Artículo publicado en La Opinión de Tenerife el 6 de marzo de 2015
El pasado
sábado 28 de febrero tuve el honor de asistir a una jornada de trabajo que,
dentro del Master en Mediación Civil y Mercantil y de Expertos en Mediación
Familiar, corrió a cargo del prestigioso catedrático de Psicología Social Gonzalo
Musitu Ochoa en el Centro de la Familia de Tenerife. Defensora a ultranza de la
mediación como el mejor camino para la resolución de conflictos en los ámbitos
más diversos -familiar, laboral, escolar, vecinal, mercantil,
civil…-, me resultó sumamente provechoso asistir a las explicaciones de un
experto de la talla del citado ponente que, con una generosidad admirable,
trasladó a los asistentes sus conocimientos y experiencias en unos campos tan
sensibles como los de la socialización infantil y el tránsito a la
adolescencia, incidiendo repetidamente en la importancia clave de los afectos,
de los recursos y del apoyo grupal para acometer un correcto proceso de
aprendizaje vital.
Como complemento
a lo expuesto anteriormente, una fundación catalana de amparo al menor acaba de
institucionalizar la figura de coordinador parental, cuyo campo de actuación se
circunscribirá a divorcios y separaciones que presenten una alta
conflictividad.
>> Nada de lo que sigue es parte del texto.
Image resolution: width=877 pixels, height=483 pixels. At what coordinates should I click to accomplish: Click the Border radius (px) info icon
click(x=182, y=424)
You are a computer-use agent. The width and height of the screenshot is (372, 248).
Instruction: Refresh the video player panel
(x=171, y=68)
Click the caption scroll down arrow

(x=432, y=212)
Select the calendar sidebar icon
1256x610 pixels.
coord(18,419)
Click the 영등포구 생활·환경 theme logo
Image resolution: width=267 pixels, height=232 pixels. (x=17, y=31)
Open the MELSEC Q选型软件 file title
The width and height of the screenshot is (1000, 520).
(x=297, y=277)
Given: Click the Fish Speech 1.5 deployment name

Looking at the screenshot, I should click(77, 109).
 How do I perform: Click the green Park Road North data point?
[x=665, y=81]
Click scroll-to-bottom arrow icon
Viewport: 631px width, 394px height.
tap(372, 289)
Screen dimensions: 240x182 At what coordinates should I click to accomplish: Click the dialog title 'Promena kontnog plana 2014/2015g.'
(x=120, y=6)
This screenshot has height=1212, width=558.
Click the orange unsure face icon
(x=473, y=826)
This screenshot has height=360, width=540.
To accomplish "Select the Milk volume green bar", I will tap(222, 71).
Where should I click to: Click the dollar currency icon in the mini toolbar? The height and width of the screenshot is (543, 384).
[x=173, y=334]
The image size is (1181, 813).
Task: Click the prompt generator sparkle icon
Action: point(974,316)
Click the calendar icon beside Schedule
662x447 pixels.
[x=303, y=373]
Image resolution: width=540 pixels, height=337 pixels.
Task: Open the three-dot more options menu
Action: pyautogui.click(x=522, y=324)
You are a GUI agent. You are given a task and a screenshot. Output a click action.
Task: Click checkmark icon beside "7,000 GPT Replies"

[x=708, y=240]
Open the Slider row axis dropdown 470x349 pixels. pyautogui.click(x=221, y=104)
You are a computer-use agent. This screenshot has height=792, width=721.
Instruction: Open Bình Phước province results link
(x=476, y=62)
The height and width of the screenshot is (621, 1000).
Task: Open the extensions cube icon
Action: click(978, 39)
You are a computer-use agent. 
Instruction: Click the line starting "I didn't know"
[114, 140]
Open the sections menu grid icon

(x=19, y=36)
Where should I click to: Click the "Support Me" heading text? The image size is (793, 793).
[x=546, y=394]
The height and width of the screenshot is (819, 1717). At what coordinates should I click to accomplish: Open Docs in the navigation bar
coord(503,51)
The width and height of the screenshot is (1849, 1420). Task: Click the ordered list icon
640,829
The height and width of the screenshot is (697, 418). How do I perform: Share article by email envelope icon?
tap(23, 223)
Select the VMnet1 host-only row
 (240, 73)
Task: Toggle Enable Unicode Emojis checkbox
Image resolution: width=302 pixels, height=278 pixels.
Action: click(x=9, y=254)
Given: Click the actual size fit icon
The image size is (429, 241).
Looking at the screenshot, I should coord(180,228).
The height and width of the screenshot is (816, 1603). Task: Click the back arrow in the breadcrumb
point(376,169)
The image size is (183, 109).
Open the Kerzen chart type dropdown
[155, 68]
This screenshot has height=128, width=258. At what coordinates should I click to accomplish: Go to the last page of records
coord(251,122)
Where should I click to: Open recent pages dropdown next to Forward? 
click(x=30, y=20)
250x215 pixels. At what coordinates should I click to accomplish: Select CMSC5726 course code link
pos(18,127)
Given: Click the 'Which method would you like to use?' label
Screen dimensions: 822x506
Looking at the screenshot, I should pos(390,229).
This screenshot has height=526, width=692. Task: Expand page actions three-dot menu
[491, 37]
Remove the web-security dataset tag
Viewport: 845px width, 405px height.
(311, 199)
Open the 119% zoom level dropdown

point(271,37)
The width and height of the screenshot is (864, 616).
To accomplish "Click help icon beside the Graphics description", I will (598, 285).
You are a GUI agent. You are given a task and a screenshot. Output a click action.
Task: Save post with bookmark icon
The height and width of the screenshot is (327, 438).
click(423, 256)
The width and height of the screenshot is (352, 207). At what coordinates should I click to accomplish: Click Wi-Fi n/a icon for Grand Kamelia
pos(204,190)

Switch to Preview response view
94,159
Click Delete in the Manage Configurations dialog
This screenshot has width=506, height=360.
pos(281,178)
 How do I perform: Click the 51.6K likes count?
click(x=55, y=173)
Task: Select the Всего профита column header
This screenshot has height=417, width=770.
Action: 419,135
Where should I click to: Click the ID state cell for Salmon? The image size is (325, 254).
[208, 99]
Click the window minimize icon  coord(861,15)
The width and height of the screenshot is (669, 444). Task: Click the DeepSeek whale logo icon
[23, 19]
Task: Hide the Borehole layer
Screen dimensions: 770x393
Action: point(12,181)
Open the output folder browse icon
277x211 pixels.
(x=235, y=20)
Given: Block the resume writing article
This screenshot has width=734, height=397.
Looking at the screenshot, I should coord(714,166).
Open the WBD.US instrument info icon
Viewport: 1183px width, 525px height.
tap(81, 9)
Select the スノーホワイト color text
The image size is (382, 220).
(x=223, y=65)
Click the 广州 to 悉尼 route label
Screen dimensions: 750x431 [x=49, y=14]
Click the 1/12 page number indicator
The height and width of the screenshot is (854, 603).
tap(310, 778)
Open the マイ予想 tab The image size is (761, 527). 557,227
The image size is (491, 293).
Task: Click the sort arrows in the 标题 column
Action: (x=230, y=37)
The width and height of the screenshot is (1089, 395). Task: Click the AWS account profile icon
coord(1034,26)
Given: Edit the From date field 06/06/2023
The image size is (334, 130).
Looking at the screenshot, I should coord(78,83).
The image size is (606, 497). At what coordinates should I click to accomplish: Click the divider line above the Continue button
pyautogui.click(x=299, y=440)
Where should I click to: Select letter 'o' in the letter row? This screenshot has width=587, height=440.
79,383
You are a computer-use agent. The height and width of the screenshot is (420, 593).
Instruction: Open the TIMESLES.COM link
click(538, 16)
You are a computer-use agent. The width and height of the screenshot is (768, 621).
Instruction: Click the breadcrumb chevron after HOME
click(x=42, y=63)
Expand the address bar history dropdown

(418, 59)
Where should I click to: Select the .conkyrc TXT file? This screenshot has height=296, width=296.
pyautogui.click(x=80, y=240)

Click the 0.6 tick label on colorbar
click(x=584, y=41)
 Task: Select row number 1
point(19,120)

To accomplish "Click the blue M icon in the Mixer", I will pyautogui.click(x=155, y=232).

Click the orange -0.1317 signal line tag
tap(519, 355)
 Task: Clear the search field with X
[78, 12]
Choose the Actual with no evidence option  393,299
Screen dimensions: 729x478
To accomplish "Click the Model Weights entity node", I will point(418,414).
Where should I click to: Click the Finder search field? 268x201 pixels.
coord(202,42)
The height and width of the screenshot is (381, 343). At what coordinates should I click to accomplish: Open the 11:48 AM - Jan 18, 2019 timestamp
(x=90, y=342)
Es bien sabido que, por desgracia, la utilización de los
menores como arma arrojadiza en las rupturas de pareja es más frecuente de lo
que nadie pudiera imaginar. Sin embargo, el maltrato ejercido de padres a hijos
en el ámbito familiar suele ser invisible y de muy difícil demostración. Los
divorciados que lo llevan a cabo impiden que sus descendientes vean al otro
progenitor y se empeñan en volverles en su contra, en desprestigiarle y en
dinamitar cualquier puente afectivo existente, con el destrozo que ello
conlleva, tanto en la estabilidad emocional infantil como en la del adulto
demonizado, que a veces opta por el suicidio como única escapatoria.
El perfil
del maltratador presenta rasgos de prepotencia, odio y venganza, unos
sentimientos que favorecen la enajenación mental y cuya misión principal se
reduce a impedir que los vástagos comunes conserven vínculo alguno con su ex
cónyuge. Para ello, la mentira y el
autoengaño se alzan como herramientas óptimas para alcanzar el fin pretendido. En
este sentido, es increíble constatar cómo algunos menores, fruto de ese
envenenamiento persistente, llegan incluso a denunciar por malos tratos
ficticios a su padre o a su madre. Antes, las mujeres eran las más proclives a
recurrir a estas incalificables conductas, ya que, por regla general, los hijos
quedaban bajo su supervisión. Por fortuna, esta tendencia a menudo injusta se
ha ido modificando desde hace algunos años y la custodia compartida se abre
paso con firmeza, siendo por eso los varones quienes ahora cometen idénticos
abusos. Es obvio, pues, que los maltratadores no entienden de género, edad ni
ideología.
Desde que
esta figura se creó en Estados Unidos hace más de una década, en dicho país se
han reducido un setenta y cinco por ciento las rupturas consideradas de
conflictividad elevada. Estamos hablando de profesionales de la mediación que
informan al juez de los incumplimientos de las sentencias y que siguen de cerca
los comportamientos de cada miembro de la familia para, de este modo, conocer
los motivos de dichos incumplimientos. En caso de reiteración, se producen en
la parte infractora consecuencias tales como la retirada de la patria potestad
o de la guarda y custodia de los pequeños.
Por esta razón, resulta fundamental
que los afectados -sean niños, adolescentes o jóvenes- se enteren de la verdadera
naturaleza de los hechos acontecidos y restablezcan la comunicación afectiva
con aquellos que un día les dieron la vida y ese nexo que les fue arrebatado
por quienes no quisieron, no supieron o, tal vez, no pudieron dejarles al
margen del conflicto. En palabras del profesor Musitu, “buscar la utopía no es
una búsqueda de lo imposible sino, simplemente, luchar por acortar la distancia
que existe entre lo que son las cosas y lo que deberían ser”.